1970 sonbaharında Anna dokuz yaşındadır. Gazeteci annesi Marie, zengin bir İspanyol aileden gelen avukat babası Fernando, kardeşi François ve her şeyini kaybetmesinden Fidel Castro'yu sorumlu tutan Kübalı dadısı ile Paris'te yaşar. Rahat ve huzurlu yaşamlarına düşen tek gölge, İspanya'da faşist Franco yönetimine karşı mücadele veren eniştedir. Komünist olması nedeniyle, evde eniştenin adı dahi anılmamaktadır. Ailenin burjuva yaşamı, eniştenin öldürülmesi ve bu olayın ardından, eşi ve çocuğunun İspanya'dan kaçarak yanlarına sığınmasıyla altüst olur. O güne dek İspanya'daki duruma tepkisiz kalan Anna'nın babası, derin bir suçluluk duygusuna kapılır.
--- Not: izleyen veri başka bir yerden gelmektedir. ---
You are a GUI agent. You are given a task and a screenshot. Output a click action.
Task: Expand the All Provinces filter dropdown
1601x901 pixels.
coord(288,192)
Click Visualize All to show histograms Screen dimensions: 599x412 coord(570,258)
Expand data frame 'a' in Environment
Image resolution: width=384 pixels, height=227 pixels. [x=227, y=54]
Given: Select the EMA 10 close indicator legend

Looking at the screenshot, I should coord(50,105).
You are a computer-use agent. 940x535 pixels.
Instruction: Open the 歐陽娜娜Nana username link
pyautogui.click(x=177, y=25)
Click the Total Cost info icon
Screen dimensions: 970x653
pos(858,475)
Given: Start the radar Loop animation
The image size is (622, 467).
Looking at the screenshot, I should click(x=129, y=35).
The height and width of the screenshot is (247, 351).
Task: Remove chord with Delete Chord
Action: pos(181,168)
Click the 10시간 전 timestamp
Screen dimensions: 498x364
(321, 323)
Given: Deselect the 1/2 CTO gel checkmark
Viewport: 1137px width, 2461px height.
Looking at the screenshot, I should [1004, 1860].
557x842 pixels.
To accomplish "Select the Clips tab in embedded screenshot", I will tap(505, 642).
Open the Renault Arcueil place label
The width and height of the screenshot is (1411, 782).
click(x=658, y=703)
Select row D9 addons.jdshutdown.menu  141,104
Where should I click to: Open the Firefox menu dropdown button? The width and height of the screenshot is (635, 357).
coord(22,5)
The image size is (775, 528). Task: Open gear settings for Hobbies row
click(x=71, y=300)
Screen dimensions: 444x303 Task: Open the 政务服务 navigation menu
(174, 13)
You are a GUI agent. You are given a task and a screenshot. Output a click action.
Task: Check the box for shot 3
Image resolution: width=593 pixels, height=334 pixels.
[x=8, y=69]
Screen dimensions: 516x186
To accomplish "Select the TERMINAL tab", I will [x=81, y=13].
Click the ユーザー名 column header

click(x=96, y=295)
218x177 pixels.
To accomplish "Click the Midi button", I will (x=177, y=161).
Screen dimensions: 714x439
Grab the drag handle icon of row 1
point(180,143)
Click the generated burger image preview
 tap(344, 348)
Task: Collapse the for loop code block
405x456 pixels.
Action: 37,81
Eşiyle birlikte Şili'ye ideolojik bir yolculuk yapar ve dönüşte geniş ve bahçeli evlerini bırakıp küçük bir apartman dairesine taşınırlar. Ateşli siyasi aktivistlere dönüşen anne-babasının yeni dünyası, Anna için farklı anlamlar taşır: Ev değiştirmek, düzensizlik, dadısını kaybetmek ve yeni yüzler...
Filmdeki dokunaklı öğe, küçük kızın alışık olduğu eski yaşam biçimini yenisi içinde eritmeyi başaramaması, hatta buna güçlü bir tepki sergilemesidir.
Film, Türkiye de dahil tüm Avrupa'yı derinden etkileyen 1970-71 arası dönemi ve yaşanan radikal değişimleri Anna'nın kişisel öyküsüyle bağdaştırıyor. Kadın hakları adına verilen mücadele, faşist darbeler, emperyalizm karşıtlığı... Bu olayların fon oluşturduğu film, çatışan ideolojiler, sınıf, ulus, cinsiyet, din ve aile bağları gibi konuları küçük Anna'nın bakış açısından anlatıyor.